Source records
____
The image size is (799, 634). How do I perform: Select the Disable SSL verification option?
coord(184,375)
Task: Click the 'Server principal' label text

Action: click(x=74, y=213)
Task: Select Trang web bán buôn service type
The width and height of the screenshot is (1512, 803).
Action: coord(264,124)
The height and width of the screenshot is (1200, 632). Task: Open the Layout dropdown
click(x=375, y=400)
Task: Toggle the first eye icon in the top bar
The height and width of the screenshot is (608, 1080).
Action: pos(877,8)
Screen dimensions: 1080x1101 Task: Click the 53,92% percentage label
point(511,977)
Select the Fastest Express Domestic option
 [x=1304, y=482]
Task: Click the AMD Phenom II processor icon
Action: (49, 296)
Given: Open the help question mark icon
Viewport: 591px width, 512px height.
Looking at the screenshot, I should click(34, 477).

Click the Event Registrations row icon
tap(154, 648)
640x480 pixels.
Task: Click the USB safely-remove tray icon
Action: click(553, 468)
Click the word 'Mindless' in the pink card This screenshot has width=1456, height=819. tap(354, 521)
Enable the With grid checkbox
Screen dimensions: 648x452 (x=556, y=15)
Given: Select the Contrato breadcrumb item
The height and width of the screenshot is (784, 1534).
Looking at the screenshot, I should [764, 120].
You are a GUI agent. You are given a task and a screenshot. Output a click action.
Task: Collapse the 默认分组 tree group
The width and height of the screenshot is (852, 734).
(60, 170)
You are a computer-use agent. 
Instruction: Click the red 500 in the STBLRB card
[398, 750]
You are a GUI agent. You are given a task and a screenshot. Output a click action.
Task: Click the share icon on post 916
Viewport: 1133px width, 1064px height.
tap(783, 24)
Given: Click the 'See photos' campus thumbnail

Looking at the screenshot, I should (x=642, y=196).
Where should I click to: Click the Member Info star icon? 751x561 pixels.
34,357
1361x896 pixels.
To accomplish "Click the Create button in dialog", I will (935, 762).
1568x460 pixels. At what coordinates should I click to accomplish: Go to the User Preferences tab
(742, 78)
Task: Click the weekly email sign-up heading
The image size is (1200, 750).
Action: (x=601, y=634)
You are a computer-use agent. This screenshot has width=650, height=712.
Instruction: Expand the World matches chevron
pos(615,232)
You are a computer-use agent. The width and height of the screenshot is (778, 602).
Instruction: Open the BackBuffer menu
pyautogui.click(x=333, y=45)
____
=== Problem description ===
Of the lines above, extract only those from the line with "Given: Open the help question mark icon" to the line with "Click the word", both included, exactly as written.

=== Answer to the problem ===
Given: Open the help question mark icon
Viewport: 591px width, 512px height.
Looking at the screenshot, I should click(34, 477).

Click the Event Registrations row icon
tap(154, 648)
640x480 pixels.
Task: Click the USB safely-remove tray icon
Action: click(553, 468)
Click the word 'Mindless' in the pink card This screenshot has width=1456, height=819. tap(354, 521)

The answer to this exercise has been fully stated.